Reproduce the entire listing below exactly.

------ Data extract

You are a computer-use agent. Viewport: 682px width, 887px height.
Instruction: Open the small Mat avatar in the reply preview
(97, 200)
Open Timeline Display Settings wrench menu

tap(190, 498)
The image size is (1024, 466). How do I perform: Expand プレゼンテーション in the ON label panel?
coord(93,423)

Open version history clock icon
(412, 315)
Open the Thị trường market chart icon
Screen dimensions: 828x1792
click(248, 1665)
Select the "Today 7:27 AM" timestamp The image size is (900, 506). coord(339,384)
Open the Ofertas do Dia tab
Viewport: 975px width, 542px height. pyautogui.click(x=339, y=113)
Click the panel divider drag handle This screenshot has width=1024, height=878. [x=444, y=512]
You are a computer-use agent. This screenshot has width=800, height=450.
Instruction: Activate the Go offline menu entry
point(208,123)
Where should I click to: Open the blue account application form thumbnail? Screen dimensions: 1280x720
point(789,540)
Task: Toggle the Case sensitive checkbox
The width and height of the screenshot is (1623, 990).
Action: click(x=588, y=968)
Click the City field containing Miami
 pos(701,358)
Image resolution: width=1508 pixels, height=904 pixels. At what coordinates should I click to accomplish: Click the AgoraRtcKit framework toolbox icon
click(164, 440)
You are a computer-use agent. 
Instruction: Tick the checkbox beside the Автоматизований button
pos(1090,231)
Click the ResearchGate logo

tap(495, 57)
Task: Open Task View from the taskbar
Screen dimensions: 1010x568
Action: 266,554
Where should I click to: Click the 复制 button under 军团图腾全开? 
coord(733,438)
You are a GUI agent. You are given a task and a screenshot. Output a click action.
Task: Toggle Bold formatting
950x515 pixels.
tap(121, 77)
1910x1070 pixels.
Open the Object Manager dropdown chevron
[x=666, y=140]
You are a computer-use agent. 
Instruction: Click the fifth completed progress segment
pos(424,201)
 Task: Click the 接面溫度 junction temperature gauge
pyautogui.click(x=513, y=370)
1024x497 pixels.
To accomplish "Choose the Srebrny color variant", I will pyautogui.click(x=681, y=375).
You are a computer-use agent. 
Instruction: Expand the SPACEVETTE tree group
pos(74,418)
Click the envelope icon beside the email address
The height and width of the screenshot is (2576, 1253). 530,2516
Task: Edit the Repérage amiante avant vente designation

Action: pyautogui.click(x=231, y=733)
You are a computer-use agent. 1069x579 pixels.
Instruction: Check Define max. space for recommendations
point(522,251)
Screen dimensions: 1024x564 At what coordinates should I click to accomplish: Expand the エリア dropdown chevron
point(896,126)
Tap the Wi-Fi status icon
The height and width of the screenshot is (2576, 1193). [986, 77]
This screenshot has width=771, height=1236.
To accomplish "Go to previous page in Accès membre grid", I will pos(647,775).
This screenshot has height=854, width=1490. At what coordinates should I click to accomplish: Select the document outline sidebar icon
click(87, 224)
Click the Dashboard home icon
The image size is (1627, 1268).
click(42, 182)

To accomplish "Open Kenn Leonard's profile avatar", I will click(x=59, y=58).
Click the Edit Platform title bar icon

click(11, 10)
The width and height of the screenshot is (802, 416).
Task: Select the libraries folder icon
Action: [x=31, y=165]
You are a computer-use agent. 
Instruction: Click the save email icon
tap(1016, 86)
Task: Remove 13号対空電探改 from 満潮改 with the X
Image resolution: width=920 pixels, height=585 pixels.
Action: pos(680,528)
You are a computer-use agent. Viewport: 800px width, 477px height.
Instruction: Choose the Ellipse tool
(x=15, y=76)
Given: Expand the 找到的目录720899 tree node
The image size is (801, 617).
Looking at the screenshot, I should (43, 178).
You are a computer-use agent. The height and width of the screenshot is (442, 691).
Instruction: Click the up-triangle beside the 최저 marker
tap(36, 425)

------------

**Solved problem**
You are a computer-use agent. Viewport: 682px width, 887px height.
Instruction: Open the small Mat avatar in the reply preview
(97, 200)
Open Timeline Display Settings wrench menu

tap(190, 498)
The image size is (1024, 466). How do I perform: Expand プレゼンテーション in the ON label panel?
coord(93,423)

Open version history clock icon
(412, 315)
Open the Thị trường market chart icon
Screen dimensions: 828x1792
click(248, 1665)
Select the "Today 7:27 AM" timestamp The image size is (900, 506). coord(339,384)
Open the Ofertas do Dia tab
Viewport: 975px width, 542px height. pyautogui.click(x=339, y=113)
Click the panel divider drag handle This screenshot has width=1024, height=878. [x=444, y=512]
You are a computer-use agent. This screenshot has width=800, height=450.
Instruction: Activate the Go offline menu entry
point(208,123)
Where should I click to: Open the blue account application form thumbnail? Screen dimensions: 1280x720
point(789,540)
Task: Toggle the Case sensitive checkbox
The width and height of the screenshot is (1623, 990).
Action: click(x=588, y=968)
Click the City field containing Miami
 pos(701,358)
Image resolution: width=1508 pixels, height=904 pixels. At what coordinates should I click to accomplish: Click the AgoraRtcKit framework toolbox icon
click(164, 440)
You are a computer-use agent. 
Instruction: Tick the checkbox beside the Автоматизований button
pos(1090,231)
Click the ResearchGate logo

tap(495, 57)
Task: Open Task View from the taskbar
Screen dimensions: 1010x568
Action: 266,554
Where should I click to: Click the 复制 button under 军团图腾全开? 
coord(733,438)
You are a GUI agent. You are given a task and a screenshot. Output a click action.
Task: Toggle Bold formatting
950x515 pixels.
tap(121, 77)
1910x1070 pixels.
Open the Object Manager dropdown chevron
[x=666, y=140]
You are a computer-use agent. 
Instruction: Click the fifth completed progress segment
pos(424,201)
 Task: Click the 接面溫度 junction temperature gauge
pyautogui.click(x=513, y=370)
1024x497 pixels.
To accomplish "Choose the Srebrny color variant", I will pyautogui.click(x=681, y=375).
You are a computer-use agent. 
Instruction: Expand the SPACEVETTE tree group
pos(74,418)
Click the envelope icon beside the email address
The height and width of the screenshot is (2576, 1253). 530,2516
Task: Edit the Repérage amiante avant vente designation

Action: pyautogui.click(x=231, y=733)
You are a computer-use agent. 1069x579 pixels.
Instruction: Check Define max. space for recommendations
point(522,251)
Screen dimensions: 1024x564 At what coordinates should I click to accomplish: Expand the エリア dropdown chevron
point(896,126)
Tap the Wi-Fi status icon
The height and width of the screenshot is (2576, 1193). [986, 77]
This screenshot has width=771, height=1236.
To accomplish "Go to previous page in Accès membre grid", I will pos(647,775).
This screenshot has height=854, width=1490. At what coordinates should I click to accomplish: Select the document outline sidebar icon
click(87, 224)
Click the Dashboard home icon
The image size is (1627, 1268).
click(42, 182)

To accomplish "Open Kenn Leonard's profile avatar", I will click(x=59, y=58).
Click the Edit Platform title bar icon

click(11, 10)
The width and height of the screenshot is (802, 416).
Task: Select the libraries folder icon
Action: [x=31, y=165]
You are a computer-use agent. 
Instruction: Click the save email icon
tap(1016, 86)
Task: Remove 13号対空電探改 from 満潮改 with the X
Image resolution: width=920 pixels, height=585 pixels.
Action: pos(680,528)
You are a computer-use agent. Viewport: 800px width, 477px height.
Instruction: Choose the Ellipse tool
(x=15, y=76)
Given: Expand the 找到的目录720899 tree node
The image size is (801, 617).
Looking at the screenshot, I should (43, 178).
You are a computer-use agent. The height and width of the screenshot is (442, 691).
Instruction: Click the up-triangle beside the 최저 marker
tap(36, 425)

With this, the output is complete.